La península Poike, o de las vírgenes, aloja las cuevas donde era recluida la virgen que se convertiría en la esposa del guerrero que consiguiera el huevo del Manutara y fuese investido como el nuevo jefe anual de la isla. En este punto, nuestro 4×4 virará en dirección noroeste para ir a la única playa de arena fina de la isla. Seguimos encontrando otros ahu (centros ceremoniales) demolidos y puestos de observación desde donde los primitivos rapa-nui avistaban los cardúmenes de peces o tortugas que arribaban a la orilla. En ese camino saludamos al moai más grande transportado desde la cantera del volcán Rano Raraku; sus 80 toneladas y 11 metros de altura legitiman este título.

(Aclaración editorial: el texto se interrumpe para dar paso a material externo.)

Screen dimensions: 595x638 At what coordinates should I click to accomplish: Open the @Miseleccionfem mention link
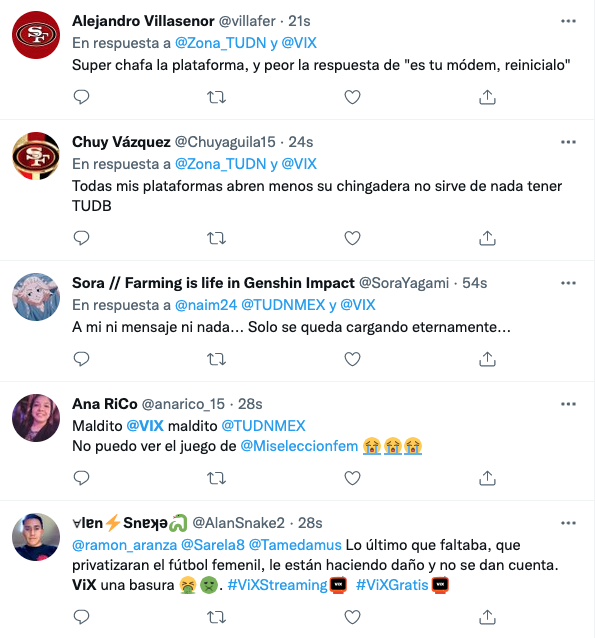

La playa de Anakena aparece kilómetros después. Tan minúscula como increíblemente romántica se resguarda al cobijo de una cala con las únicas palmeras de toda la isla. Un nuevo ahu con siete moais, el Nau-Nau, contiene algunas de las figuras mejor conservadas de la isla con petroglifos sobre su superficie. Fue durante el año 1956 con la presencia de la expedición noruega dirigida por el mítico Thor Heyerdahl y la iniciativa de Lázaro Hotus y Pedro Atan, que lograron demostrar cómo erigir un moai.

Son muchas las teorías que tratan de descifrar el por qué de la existencia de éstas insólitas estatuas en un pedazo de tierra que, durante mucho tiempo, sus egocéntricos y belicosos habitantes consideraron el ombligo del mundo. Todas ellas seguirán ocultando los misterios a los que muchos han tratado de encontrar respuestas… sembrando aún más dudas.